═══ Texto mostrado ═══

Jesús nos pide de beber como pidió de beber a la samaritana: «Si conocieras el don de Dios y quién es el que te dice: “Dame de beber”, tú le habrías pedido a él y él te habría dado agua viva» (Jn 4, 10)… para que sepamos pedir y decir, como la mujer, «Señor, dame de esa agua, para que no tenga sed ni tenga que venir hasta aquí a sacarla» (Jn 4, 15). A Jesús le devora la sed al tiempo que llama a los que tienen sed, Jesús tiene sed de dar de beber por la sobreabundancia de su amor, arde en deseos de llenar a todas las almas y de saciarlas.

Ante la guerra, ante los abusos, ante los engaños interesados, ante las dificultades económicas, «el Señor grita que vayamos a él y bebamos si experimentamos en nosotros una sed interior».

Sexta palabra desde la Santa Cruz:

«Está cumplido» (Jn 19, 30).

Jesús, clavado en la cruz, muere por todos los pecados y vilezas de los hombres. Ha venido a obedecer y a sufrir por las barbaridades que estamos cometiendo en Europa y en África y en Asia y en América y en Oceanía: guerras, ofensas a la dignidad de las personas, latrocinios, iniquidades, hambrunas, etc. ¿Haremos como siempre? ¿Le vamos a abandonar y dejar morir en soledad?

═══ Bloque de datos ═══

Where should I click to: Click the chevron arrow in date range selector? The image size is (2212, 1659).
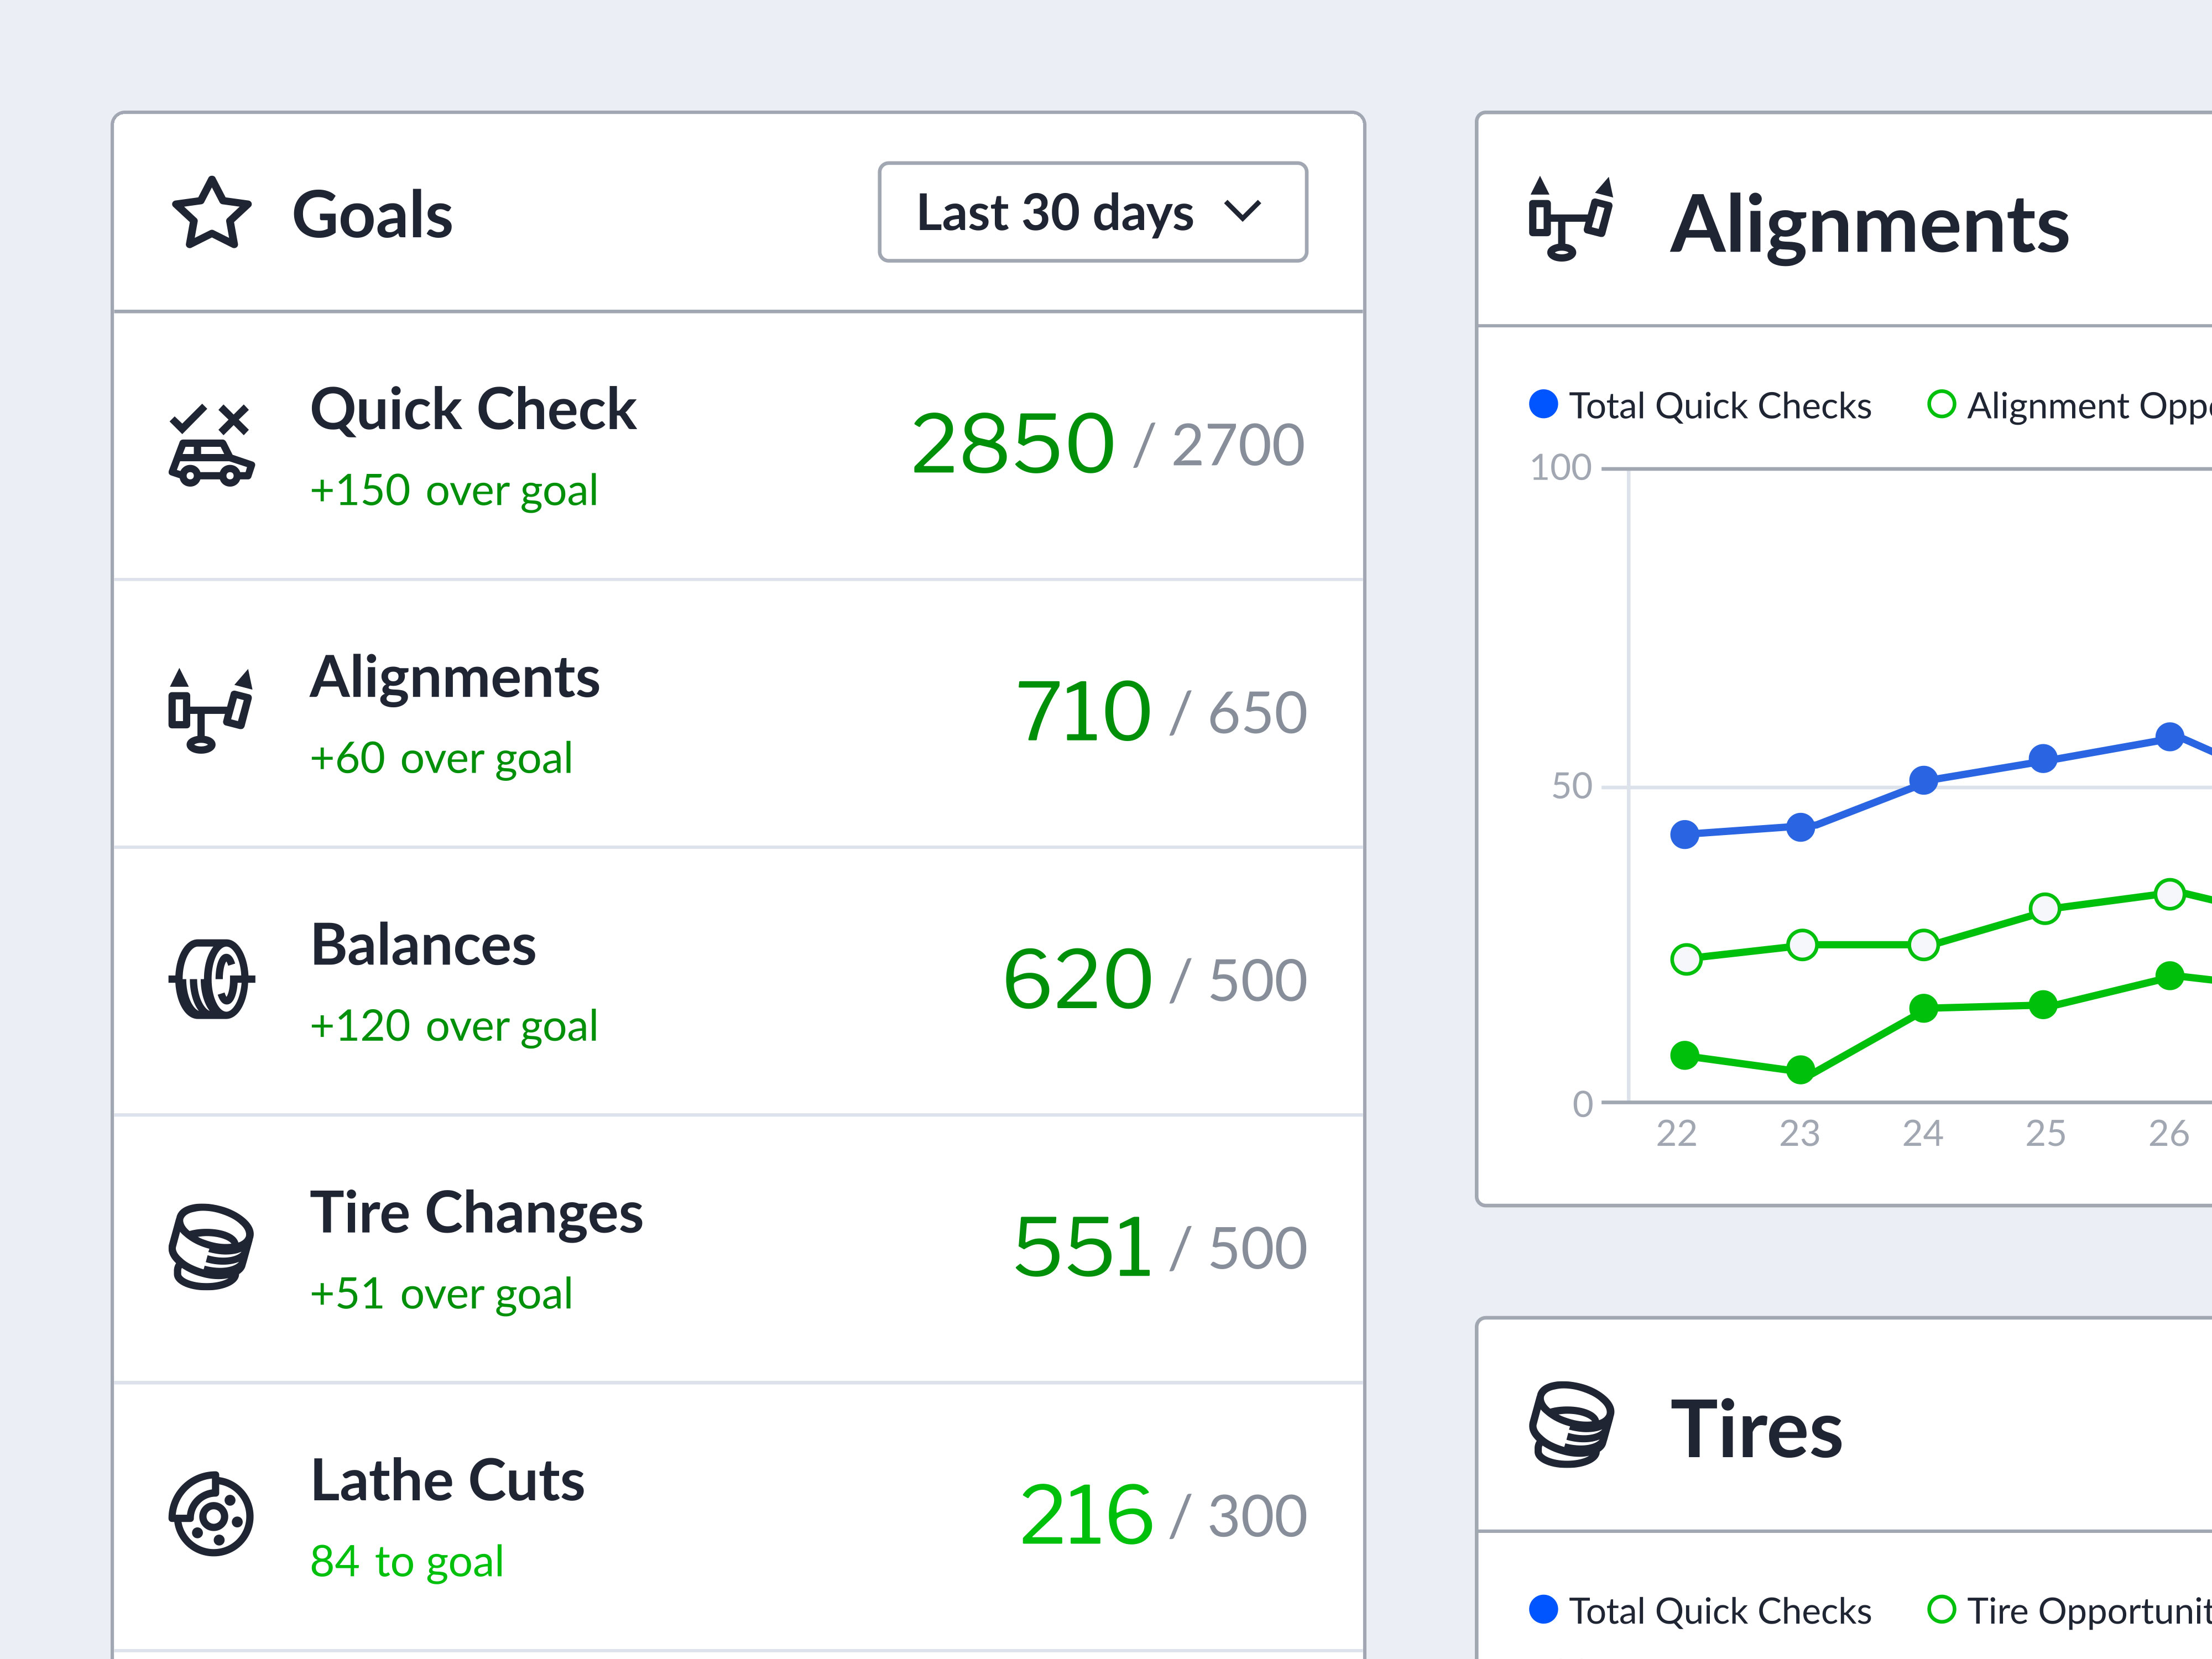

═══

**Ejercicios:**
a) Enumera todos los continentes que se nombran en el texto sobre las palabras de Jesús en la cruz.
b) Retoma el texto sobre las palabras de Jesús en la cruz y sigue escribiéndolo desde el punto en que se detiene.
El material no interviene en estas tareas.

**Soluciones:**
a) Europa, África, Asia, América y Oceanía.

b)
Él cumple lo que promete. Todo está cumplido y sellado con la alianza definitiva.

¿Sabemos nosotros que los pactos están para cumplirlos?

La obediencia de Cristo no es sumisión a nadie, sino acatamiento de la voluntad del Padre. Este es el ejemplo que fundamenta nuestro «seguimiento» amoroso de Jesús. Cumplir es vivir, viviendo nuestra vida como expresión de nuestra obediencia inmediata a Dios, entendida como intimidad con el Padre, conviviendo con el que se desvivió por nosotros.

Séptima palabra:

«Padre, en tus manos encomiendo mi espíritu» (Lc 23, 46).

El vía crucis contempla aquí la duodécima estación: Jesús muere en la cruz. En el afán, único afán, de cumplir la voluntad del Padre, Jesús se entrega por nosotros:

«Está conmigo; no me ha dejado solo porque yo hago siempre lo que le agrada» (Jn 8, 29). Y, cumplida la voluntad del Padre, se abandona de manera absoluta en sus manos, en un acto de confianza suprema, libremente, iniciando el día del hombre nuevo.

No hay excusas. No quedan culpas de baratillo. No vale escudarse en invasiones ni en maldades ajenas. Sólo cabe el arrepentimiento, el abandono en el amor y el descanso. El descanso. El descanso.

Porque «todo lo puedo en aquel que me conforta» (Flp 4, 13).

¡Dios sea bendito!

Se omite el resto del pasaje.